Это он о приблудных спрашивал, какие вечно у становья крутились, подрабатывая лишь на питие.
— Все подались. Славик остался.
— Копыта откинул? — догадался Форкоп. — Стаканяру-другую-третью и — под вербу… Славик! — позвал он. — Чугун!
— Пусть спит, — остановил его Дед.
— Сейчас проснется, — пообещал Форкоп и позвенел о бутылку стаканом.
Славик при этих звуках заворочался и сел, не сразу поняв, где он и что.
— Чует кобыла старая… — восхитился Форкоп. — Стаканяру он и мертвый почует, — и вновь позвенел.
Славик поднялся и послушно пошел на звон, на ходу встряхиваясь и фыркая, пытаясь отогнать похмелье и тяжкий сон.
Он был рослым, еще не старым, но, конечно, не Славик уже, не мальчик, перевалило за тридцать.
— Уехали, что ли? — оглядел он становье. — Я же с ними хотел, на танцы.

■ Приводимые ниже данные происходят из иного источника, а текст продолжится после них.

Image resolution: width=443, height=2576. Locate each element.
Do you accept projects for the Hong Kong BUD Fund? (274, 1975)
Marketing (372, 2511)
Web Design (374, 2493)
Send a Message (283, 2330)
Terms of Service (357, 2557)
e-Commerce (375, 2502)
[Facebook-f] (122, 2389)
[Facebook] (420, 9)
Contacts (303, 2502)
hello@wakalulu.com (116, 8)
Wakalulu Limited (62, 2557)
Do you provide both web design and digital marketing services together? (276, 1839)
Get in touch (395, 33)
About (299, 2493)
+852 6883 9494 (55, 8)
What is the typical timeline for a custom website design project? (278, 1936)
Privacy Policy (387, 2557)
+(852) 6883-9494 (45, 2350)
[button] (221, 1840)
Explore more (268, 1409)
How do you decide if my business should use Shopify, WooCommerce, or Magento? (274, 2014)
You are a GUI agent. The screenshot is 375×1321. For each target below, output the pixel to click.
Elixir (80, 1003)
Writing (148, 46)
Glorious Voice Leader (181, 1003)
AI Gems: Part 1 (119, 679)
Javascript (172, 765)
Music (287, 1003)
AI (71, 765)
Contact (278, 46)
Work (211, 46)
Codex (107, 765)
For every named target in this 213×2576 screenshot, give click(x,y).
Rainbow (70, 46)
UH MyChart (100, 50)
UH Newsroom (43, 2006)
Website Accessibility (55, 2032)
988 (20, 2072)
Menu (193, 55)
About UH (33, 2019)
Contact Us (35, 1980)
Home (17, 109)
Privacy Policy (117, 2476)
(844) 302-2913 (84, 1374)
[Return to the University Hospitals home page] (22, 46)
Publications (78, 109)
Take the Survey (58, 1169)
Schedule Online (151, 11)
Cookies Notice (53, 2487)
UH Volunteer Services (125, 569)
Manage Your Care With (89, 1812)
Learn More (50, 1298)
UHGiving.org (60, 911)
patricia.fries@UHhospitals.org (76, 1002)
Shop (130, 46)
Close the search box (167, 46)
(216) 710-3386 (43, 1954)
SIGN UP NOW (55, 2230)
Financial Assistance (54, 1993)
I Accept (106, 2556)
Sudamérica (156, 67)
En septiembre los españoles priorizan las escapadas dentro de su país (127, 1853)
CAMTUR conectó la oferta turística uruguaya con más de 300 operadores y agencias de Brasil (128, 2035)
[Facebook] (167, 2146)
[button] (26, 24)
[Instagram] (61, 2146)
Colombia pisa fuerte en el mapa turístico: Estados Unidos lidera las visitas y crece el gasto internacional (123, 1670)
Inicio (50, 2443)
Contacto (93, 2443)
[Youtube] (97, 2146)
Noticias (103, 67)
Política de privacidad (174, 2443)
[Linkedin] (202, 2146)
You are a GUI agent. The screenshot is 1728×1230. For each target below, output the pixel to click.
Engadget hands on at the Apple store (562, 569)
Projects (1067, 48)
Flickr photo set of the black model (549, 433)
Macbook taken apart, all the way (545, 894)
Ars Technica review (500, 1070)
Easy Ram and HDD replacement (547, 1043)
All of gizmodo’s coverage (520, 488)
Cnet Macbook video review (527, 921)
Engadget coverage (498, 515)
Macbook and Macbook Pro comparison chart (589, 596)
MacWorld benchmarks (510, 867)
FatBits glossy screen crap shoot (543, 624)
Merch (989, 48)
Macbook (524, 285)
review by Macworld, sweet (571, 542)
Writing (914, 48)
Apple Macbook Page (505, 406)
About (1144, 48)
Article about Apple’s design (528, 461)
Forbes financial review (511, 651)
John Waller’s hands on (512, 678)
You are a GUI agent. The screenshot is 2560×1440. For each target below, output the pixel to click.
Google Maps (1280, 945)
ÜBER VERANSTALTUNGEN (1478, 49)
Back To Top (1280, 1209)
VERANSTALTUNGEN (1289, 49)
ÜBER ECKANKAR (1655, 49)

Заснул…
— Не танцы тебе нужны, кобыла старая, и не бабы, — наставительно произнес Форкоп, наливая. — Тебе нужен стаканяра, вот его и держи, крепче, двумя руками.
Славик послушно опрокинул в себя стакан, спросил:
— А загрызть?
— Мануфактурой, — ответил Форкоп. — Путина идет, каждая минута на счету, а ты — закусывать, время терять. Пройдет путина, тогда будем жрать! Колбасу, курятину и прочий ассортимент.
— Ты иди на катер, поешь… — забеспокоился Матвеич. — Там щи, мясо, яички.
— Ладно, потом… — отмахнулся Славик, доставая курево.
— Хватит про жратву… Вы скажите, отцы, как нынче рыба? Приволочку кидали? Где? Чего показала?
Ответил Матвеич. Он любил рассказывать.
— Нынче неплохо, — поглядывая на Деда и Славика, начал он. Хвалиться и откровенничать об улове у рыбаков было не в чести: плохая примета, удача может отвернуться. Но Форкоп — человек свой, перед ним можно и не таиться. — Кидали… И неплохо… — Матвеич был доволен. — Сдали хорошо.
У Славика похмельная и сонная одурь отступала перед новым зельем в крови. Просыпалась в голове и теле живость. Он поднялся, потягиваясь, пожалел:
— Зря я не поехал. За бабами погонять… Ну, ладно… Пойдем поужинаем да спать.